A Superseding Criminal Information was filed on September 5, 2012, charging PRIDGEN with unauthorized fill of wetlands, in violation of Title 33, United States Code, Section 1311(a) and 1319(c)(1)(A).  On September 6, 2012, PRIDGEN pled guilty to the charge.

According to evidence presented in court, in May, 2010, an investigation was initiated into the illegal dumping of petroleum-contaminated soil in a protected wetland area in Jones County, North Carolina.  It was learned that the soil was a product of an environmental clean-up project on Marine Corp Air Station New River and that in March, 2010, the Marine Corps had contracted with Osage of Virginia Inc., to conduct environmental remediation services.  Osage, in turn, contracted P&F Services, Inc., to haul contaminated soil from the excavation site and ensure its proper disposal.  PRIDGEN was the owner of P&F.  
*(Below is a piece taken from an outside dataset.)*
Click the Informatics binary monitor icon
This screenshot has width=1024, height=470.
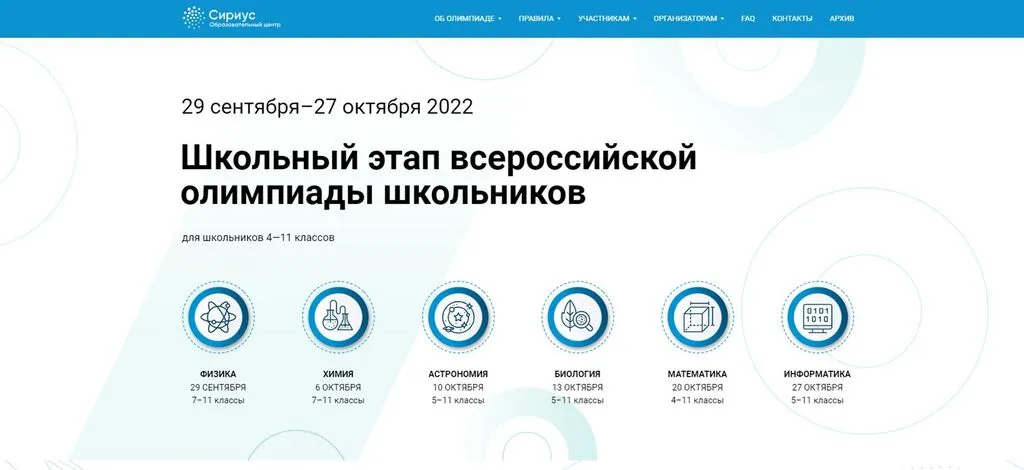coord(817,318)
In April, 2010, the manager of an area of farmland contracted PRIDGEN to deliver soil to the farm to fill a low-lying area. In April, 2010 to May, 2010, an estimated 50-60 trucks loaded with contaminated soil from the Marine Corps project were dumped on the property.  The contaminated soil was then pushed by bulldozers into a protected wetlands area located on the farm.  In mid-May, 2010, a site inspection of the farm was performed and it was confirmed that the soil dumped was contaminated.
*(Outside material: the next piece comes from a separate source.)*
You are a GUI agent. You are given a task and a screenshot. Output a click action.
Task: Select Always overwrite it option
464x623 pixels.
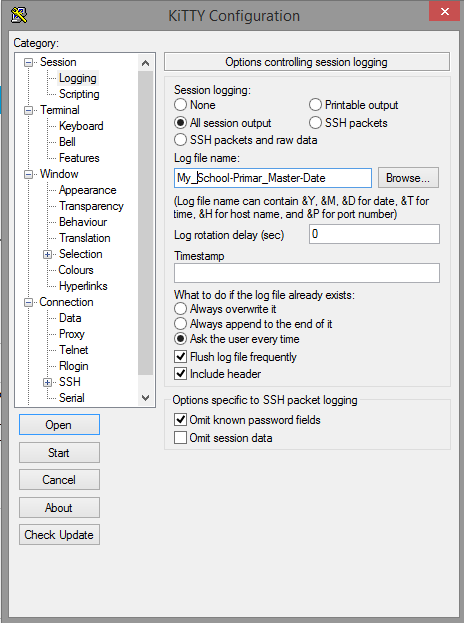[180, 309]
Investigation of this case was conducted by the North Carolina State Bureau of Investigation, the United States Environmental Protection Agency – Criminal Investigation Division, the United States Department of Agriculture – Office of Inspector General, the North Carolina Department of Environment and Natural Resources, the Naval Criminal Investigative Service, and the United States Army Corps of Engineers.  Assistant United States Attorney Banumathi Rangarajan prosecuted the case.